Darell hurried from the office. Pete Lynch lay in the hallway.
Darell stopped and cranked his body into a stoop. He reached out his gnarled hand holding the Glock, hovered his knuckles in front of Pete’s nose.
No air.
With effort he straightened. He cast desperate looks around the body. No sign of Pete’s gun either. Craig had taken it. He was after Kaitlan.
Idiot girl had been screaming like a banshee. Where had she gone?
Darell turned around to peer at his bedroom door. What if Craig was hiding in there?
No.
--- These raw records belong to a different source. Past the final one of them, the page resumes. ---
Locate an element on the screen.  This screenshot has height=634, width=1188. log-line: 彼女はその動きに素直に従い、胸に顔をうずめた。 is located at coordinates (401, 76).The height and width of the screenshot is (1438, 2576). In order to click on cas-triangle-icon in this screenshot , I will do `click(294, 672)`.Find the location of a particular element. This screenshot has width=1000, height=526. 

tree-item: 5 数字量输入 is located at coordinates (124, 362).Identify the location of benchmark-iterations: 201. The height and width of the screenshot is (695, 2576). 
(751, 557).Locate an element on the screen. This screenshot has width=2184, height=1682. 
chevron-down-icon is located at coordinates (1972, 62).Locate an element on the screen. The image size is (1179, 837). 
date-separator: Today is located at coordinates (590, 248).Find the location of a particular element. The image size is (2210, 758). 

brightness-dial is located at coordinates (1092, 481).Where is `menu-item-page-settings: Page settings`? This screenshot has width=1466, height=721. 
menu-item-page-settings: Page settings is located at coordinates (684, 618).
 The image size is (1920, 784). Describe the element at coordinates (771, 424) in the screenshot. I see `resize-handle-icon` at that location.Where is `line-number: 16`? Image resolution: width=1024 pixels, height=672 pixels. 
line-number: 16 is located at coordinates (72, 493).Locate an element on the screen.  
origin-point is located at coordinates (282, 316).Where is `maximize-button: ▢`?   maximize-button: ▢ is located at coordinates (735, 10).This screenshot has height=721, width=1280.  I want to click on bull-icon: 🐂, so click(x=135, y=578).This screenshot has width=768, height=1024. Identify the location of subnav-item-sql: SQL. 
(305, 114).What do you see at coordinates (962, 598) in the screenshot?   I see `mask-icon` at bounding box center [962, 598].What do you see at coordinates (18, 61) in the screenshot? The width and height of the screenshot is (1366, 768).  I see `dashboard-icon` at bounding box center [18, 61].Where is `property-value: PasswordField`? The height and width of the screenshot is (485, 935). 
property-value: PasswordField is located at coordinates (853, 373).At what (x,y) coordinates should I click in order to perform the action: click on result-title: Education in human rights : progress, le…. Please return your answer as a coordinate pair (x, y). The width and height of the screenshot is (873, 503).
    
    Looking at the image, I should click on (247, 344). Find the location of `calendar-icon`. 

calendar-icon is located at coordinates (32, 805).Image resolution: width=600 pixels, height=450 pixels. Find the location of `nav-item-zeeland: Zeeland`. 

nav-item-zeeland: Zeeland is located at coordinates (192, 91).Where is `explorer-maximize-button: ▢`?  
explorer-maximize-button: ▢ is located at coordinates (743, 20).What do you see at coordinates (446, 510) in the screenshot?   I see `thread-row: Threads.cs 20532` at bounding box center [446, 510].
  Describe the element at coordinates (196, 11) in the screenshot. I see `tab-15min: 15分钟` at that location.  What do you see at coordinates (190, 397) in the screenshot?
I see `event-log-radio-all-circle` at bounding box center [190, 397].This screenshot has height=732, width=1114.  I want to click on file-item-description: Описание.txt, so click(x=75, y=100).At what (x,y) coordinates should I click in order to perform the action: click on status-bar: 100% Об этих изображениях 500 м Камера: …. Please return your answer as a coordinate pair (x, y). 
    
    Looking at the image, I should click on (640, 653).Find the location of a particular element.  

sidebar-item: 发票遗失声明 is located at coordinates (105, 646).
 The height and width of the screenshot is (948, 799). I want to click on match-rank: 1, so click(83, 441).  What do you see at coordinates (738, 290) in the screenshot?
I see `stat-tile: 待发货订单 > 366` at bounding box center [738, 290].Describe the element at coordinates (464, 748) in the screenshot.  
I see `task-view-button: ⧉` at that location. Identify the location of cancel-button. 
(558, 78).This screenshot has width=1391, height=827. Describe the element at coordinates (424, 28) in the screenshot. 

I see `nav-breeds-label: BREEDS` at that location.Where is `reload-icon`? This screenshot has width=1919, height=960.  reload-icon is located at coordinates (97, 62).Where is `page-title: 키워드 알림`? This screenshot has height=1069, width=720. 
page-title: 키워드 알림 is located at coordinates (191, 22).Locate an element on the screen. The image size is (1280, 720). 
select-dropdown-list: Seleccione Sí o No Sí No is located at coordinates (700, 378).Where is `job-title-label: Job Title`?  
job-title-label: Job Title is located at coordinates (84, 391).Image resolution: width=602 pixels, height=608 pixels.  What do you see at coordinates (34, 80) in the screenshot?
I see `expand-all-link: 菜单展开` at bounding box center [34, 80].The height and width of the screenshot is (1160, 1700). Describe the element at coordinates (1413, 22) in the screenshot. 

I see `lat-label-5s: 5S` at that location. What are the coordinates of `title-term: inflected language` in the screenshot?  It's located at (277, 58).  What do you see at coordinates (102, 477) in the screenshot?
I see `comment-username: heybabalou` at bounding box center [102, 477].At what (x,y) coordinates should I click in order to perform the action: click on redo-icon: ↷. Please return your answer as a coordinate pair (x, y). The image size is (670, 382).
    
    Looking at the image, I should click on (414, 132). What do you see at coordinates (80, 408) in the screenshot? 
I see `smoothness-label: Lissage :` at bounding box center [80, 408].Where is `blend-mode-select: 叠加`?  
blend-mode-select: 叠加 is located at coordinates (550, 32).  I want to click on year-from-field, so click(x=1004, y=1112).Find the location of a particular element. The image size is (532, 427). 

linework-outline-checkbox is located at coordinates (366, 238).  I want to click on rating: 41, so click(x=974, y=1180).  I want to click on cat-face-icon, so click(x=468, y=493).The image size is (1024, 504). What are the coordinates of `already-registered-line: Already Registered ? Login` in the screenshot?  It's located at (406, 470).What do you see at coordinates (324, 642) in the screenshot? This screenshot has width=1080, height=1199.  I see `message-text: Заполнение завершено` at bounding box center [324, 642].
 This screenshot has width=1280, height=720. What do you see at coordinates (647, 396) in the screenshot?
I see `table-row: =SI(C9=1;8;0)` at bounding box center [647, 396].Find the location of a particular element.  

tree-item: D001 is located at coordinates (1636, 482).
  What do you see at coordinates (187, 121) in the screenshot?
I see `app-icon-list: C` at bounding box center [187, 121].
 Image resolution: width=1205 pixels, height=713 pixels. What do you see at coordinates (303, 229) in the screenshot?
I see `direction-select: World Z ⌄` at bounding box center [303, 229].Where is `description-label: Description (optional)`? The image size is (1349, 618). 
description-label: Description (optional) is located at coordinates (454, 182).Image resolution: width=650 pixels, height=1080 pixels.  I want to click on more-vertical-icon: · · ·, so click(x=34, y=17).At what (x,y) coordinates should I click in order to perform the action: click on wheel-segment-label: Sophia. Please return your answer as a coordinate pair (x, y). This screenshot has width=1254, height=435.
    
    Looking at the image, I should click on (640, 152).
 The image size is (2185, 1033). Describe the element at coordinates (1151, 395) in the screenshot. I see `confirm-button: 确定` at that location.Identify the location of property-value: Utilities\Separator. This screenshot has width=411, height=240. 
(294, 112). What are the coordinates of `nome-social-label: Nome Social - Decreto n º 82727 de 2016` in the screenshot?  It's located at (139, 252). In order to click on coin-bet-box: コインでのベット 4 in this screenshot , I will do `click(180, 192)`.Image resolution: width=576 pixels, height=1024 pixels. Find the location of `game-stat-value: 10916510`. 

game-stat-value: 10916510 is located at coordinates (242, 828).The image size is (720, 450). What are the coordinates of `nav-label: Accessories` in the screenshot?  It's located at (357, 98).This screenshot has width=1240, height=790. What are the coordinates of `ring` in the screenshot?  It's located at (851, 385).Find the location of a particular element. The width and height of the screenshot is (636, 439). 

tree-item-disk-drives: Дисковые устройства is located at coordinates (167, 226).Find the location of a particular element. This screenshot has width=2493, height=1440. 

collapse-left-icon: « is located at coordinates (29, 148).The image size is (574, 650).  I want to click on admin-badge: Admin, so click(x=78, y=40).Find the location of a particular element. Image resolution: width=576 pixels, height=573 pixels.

He’d have followed the sound of Kaitlan’s voice.
Darrel shuffled around and hurried up the hall.
Had Sam gotten everything on film? Craig, pulling a gun. It wasn’t a murder, but it should be enough.
With perfect clarity Darell saw Craig’s immediate plan. Wouldn’t Darell have his antagonist do the same, if he were writing the scene? Craig couldn’t just shoot them. First he had to squeeze names out of them—who else had they told?
How long before Craig discovered others in the house?
In the distance, somewhere off the entryway—a noise.
“Craig Barlow!” Darell thumped over the hardwood. “You want to kill somebody, here I am!”
sixty-three
On her knees in the kitchen, Kaitlan huddled with Ed behind the cooking island. Ed was crouched down, ready to spring. He’d grabbed a frying pan off the cook top, as if that would do any good.
Craig would be here in seconds. They wouldn’t get out of this alive.
She’d seen Pete’s body down near the office. If Ed hadn’t pulled her back, Craig would have already gotten to her. She hadn’t cared then. She’d only been driven to save her grandfather.
“He’s okay,” Ed had whispered, dragging her away.
If only they could get Pete’s gun.
Somewhere down the south wing, her grandfather yelled for Craig.